Although Iraqi Prime Minister Nouri al-Maliki said an agreement reached last year would end U.S. military involvement in Iraq in 2011, he suggested that agreement could be reconsidered.
"Nevertheless, if the Iraqi forces required further training and further support, we shall examine this then at that time, based on the needs of Iraq," al-Maliki told a Washington audience.
"I am sure that the prospects and the ... desire of such cooperation is found among both parties," al-Maliki said, according to an interpreter's translation of his remarks in Arabic.
Iraqi and U.S. leaders have repeatedly said the deadline of Dec. 31, 2011, will not change. President Barack Obama repeated the commitment to leave by that date when al-Maliki visited the White House on Wednesday.

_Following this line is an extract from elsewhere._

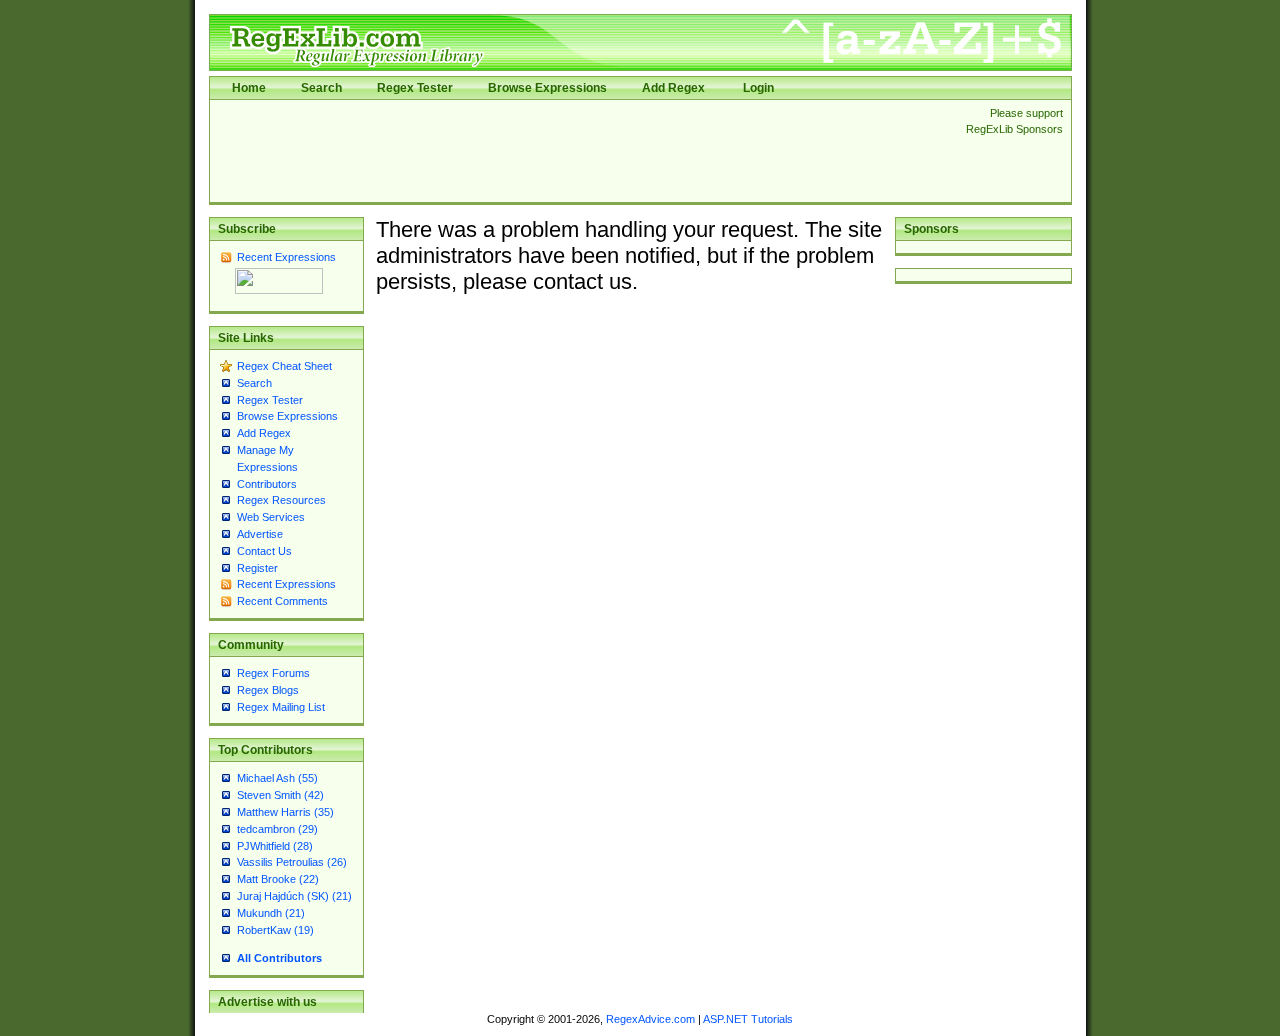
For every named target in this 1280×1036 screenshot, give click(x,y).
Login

The deadline agreement, reached after months of wrangling, mandated the U.S. handover last month of security control of Iraq's cities and said all U.S. forces will quit the country by 2012.

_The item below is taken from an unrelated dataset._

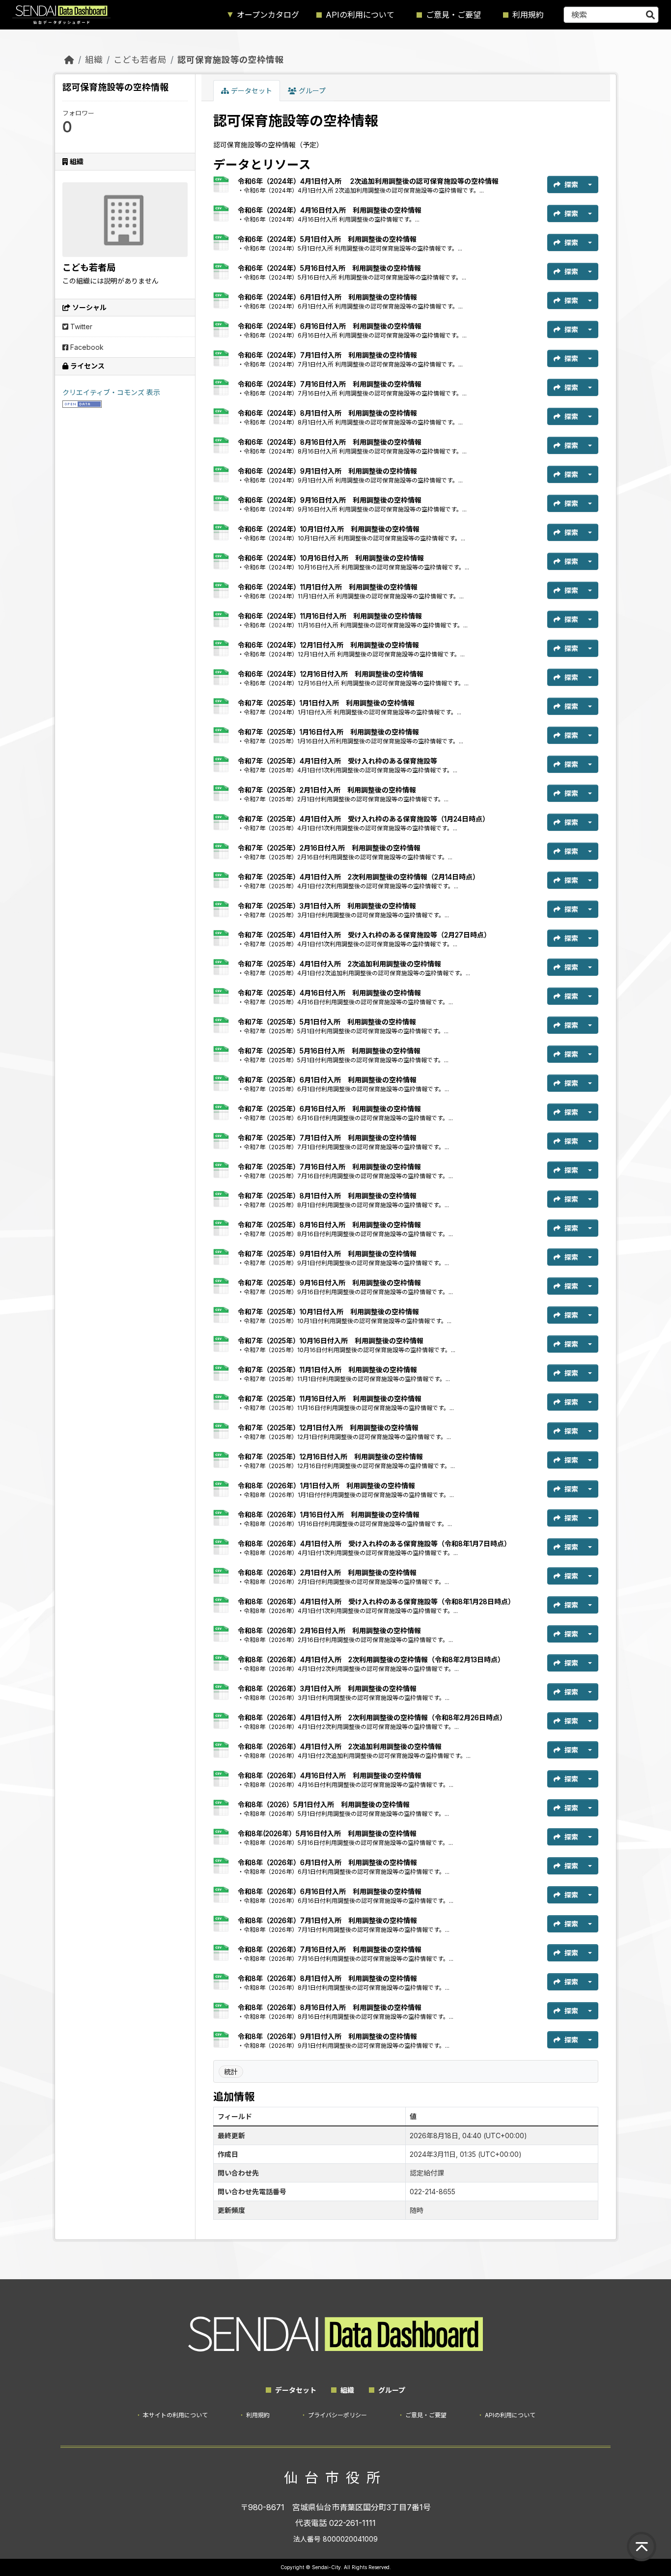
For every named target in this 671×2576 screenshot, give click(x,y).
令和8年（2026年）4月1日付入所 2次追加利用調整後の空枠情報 (340, 1746)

Obama has also set a deadline of August 2010 to remove U.S. combat forces, meaning that in theory those remaining into 2011 would be trainers, advisers, support personnel and so forth.
Privately, many U.S. military officers have said they anticipate a need for that kind of support for Iraq's armed forces for several years to come, although it is not clear that Iraq would accept the help.
More than 130,000 American troops remain in the country, and many Iraqis are eager to see them leave. Ahead of national elections next year, al-Maliki is portraying himself as the leader who defeated terrorism and ended the U.S. occupation.
Al-Maliki declared a national holiday on June 30, the day U.S. forces withdrew from full-time presence in the cities, saying the U.S. departure will "bolster Iraq's security" and show the world that Iraqis can manage their own affairs.
On Thursday, al-Maliki said divisions between the Kurds in Iraq's north and the rest of the country are one of the most dangerous challenges facing his country. The Kurdish region is locked in an increasingly bitter dispute with the central government over oil-rich land.
Speaking at the United States Institute of Peace, al-Maliki said he is committed to political pluralism. Al-Maliki, who has been accused of trying to gain political capital by playing up sectarian divisions, says his Shiite-led government is working hard to unite the country.